Dutch researchers determined that a computer-aided detection (CAD) software they developed could be used as a second reader in breast cancer screening, with the CAD algorithm producing diagnostic performance comparable to that of residents, with low false-positive rates.
The study, published online on 9 July in European Radiology, was first presented at the 2012 European Congress of Radiology (ECR). Lead author Dr. Rianne Hupse, formerly from the department of radiology at Radboud University Nijmegen Medical Center, and colleagues provided more detail in the publication.
CAD software is already widely used, but most applications have been developed to mark regions suspected of microcalcification clusters or masses to avoid perceptual oversight of abnormalities by radiologists, according to the authors.
Most systems operate at a high sensitivity, but CAD's specificity is relatively low, they added.
"In general, radiologists are positive about the use of CAD for the detection of microcalcifications," the group wrote. "However, for the detection of masses radiologists have less confidence in CAD, because current systems still show a relatively large number of false positives."
An example of a study case with an invasive cancer not detected in the screening program. The cancer was detected by most radiologists in the study and by CAD. Image courtesy of Dr. Nico Karssemeijer. |
Many CAD systems also only target perceptual oversights, when misinterpreting suspicious regions may be a more common cause of missed malignant masses, according to the authors. As such, Hupse and colleagues looked at alternative ways to use CAD that help radiologists with interpretation of suspicious regions instead of exclusively focusing on avoiding oversight errors.
Another goal was to see if CAD could function as a second or third reader in countries such as the Netherlands, where all screening mammograms are read independently by two radiologists.
"It is evident that the potential benefit of CAD as decision support for the detection of malignant masses depends strongly on the quality of the CAD system that is used," they wrote. "In order to be used for decision support or as [an] independent reader in screening, it would be of great importance if CAD could operate at a sensitivity and specificity comparable to that of a human reader."
To accomplish that goal, the Dutch researchers developed a CAD algorithm that has good performance with low false-positive rates. Novel features that represent normal tissue context and the similarity between the mediolateral oblique and craniocaudal view were included. The system was also trained using a combined total of 200 normal and abnormal mammograms.
The researchers compared the performance of CAD to that of nine radiologists and three residents reading 200 digital screening mammograms without CAD. The performances were computed as the true-positive fraction (TPF) at a false-positive fraction of 0.05 and 0.2.
At a false-positive fraction of 0.05, CAD's performance, with a TPF of 0.487, had no statistically significant difference compared to that of the radiologists, who reported a TPF of 0.518 (p = 0.17).
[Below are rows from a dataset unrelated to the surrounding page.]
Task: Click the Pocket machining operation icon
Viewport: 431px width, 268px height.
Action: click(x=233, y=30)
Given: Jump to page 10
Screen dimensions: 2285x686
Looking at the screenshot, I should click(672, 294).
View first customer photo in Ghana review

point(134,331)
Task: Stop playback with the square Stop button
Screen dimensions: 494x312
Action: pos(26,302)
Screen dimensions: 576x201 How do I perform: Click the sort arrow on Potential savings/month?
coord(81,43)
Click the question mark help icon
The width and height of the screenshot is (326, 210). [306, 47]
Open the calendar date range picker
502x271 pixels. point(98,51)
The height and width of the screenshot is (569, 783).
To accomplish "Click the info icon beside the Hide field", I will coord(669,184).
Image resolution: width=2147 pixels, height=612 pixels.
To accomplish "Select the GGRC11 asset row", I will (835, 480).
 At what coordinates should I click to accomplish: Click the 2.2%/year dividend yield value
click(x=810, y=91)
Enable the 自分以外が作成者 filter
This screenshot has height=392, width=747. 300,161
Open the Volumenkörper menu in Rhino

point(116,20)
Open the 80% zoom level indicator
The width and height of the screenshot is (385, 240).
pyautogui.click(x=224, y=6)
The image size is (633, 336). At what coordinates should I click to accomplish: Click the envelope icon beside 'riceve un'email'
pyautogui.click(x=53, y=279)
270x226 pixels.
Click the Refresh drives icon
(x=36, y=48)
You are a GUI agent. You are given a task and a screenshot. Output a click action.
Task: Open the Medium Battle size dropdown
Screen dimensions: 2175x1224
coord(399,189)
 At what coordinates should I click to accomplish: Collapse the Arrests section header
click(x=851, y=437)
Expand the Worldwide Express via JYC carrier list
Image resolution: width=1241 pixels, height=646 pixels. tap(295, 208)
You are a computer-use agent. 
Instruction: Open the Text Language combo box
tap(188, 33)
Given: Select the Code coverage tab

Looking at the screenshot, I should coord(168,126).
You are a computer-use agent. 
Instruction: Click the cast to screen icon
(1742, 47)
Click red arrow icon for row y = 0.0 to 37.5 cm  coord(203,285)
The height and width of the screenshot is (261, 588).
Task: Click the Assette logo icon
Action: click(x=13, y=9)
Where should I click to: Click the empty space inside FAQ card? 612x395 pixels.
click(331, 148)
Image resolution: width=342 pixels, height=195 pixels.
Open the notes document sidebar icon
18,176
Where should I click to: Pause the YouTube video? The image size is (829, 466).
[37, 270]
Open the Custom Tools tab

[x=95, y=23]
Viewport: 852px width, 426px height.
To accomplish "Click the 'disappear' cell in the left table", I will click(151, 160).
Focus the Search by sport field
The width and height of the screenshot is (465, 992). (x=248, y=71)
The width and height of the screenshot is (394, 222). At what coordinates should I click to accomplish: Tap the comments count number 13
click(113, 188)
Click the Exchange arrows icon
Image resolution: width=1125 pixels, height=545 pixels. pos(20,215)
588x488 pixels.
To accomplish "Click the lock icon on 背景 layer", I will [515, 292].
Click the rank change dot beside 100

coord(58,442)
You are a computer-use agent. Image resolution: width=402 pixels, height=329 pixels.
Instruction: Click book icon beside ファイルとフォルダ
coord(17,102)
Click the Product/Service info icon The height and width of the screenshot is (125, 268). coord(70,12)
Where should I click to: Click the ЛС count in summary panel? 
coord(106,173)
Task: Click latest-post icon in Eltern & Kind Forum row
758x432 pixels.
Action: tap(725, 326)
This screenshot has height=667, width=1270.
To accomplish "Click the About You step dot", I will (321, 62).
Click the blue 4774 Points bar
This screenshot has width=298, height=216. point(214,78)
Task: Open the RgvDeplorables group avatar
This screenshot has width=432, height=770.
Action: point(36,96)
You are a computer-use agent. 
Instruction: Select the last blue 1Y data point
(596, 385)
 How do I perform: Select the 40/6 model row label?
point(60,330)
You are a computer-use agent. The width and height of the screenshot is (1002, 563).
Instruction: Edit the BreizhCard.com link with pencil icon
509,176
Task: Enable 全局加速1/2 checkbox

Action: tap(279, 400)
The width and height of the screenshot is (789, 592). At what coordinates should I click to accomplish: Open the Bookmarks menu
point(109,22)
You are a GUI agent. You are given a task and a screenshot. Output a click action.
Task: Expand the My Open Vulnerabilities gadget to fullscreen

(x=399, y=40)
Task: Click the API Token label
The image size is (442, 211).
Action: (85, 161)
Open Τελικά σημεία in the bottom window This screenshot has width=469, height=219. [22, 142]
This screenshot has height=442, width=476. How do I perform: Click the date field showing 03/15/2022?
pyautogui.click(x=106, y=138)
At a false-positive fraction of 0.2, CAD's performance at a TPF of 0.620 was significantly lower than that of the radiologists, who had a TPF of 0.736 (p < 0.001). However, compared to the residents, CAD's performance was similar for all false-positive fractions.
"For most cases (190 out of 200) prior screening mammograms were available for the readers, so that they could judge if findings were already visible in a previous screening round," the authors wrote. "This presentation is similar to screening practice and can be valuable to detect growing lesions, which are more likely to be malignant. One should take into account that the CAD system we developed did not use any information from prior mammograms."
The researchers expect CAD results will improve when temporal features are included and when the presence of microcalcifications is used.
Despite the retrospective nature of the study, the researchers have no indication that readers were less vigilant when they were unaided by CAD than they would have been if the same cases were read during screening because the average reading time per case was 44 seconds. However, they acknowledged that large-scale, real-life prospective studies are necessary.
Compared to radiologists, standalone CAD performed better for noncancer cases that were referred in original screening and cancer cases that were missed in original screening, they found.
"This suggests that the performance difference between standalone CAD and radiologists is very dependent on the dataset analyzed," Hupse and colleagues wrote. "Because the dataset is so different from screening practice, it is hard to translate absolute performance differences found in this study to screening practice."
If these results are verified by large-scale, prospective studies, CAD has the potential to be used as an independent reader next to the screening radiologists.
"An application of standalone CAD can be to select a small percentage of mammograms that obtained a high CAD suspiciousness score but were not referred by double reading," the authors wrote. "These mammograms could be selected for additional reading by a third radiologist. We expect that this will improve cancer detection without a large increase in false positives because our results show that part of the cancer cases missed in screening were detected at a very low false-positive level."
"We are continuing the development of CAD in ongoing research projects," said co-author Dr. Nico Karssemeijer in an interview with AuntMinnieEurope.com. "One of the topics is integration of modules for detection of suspicious microcalcification clusters."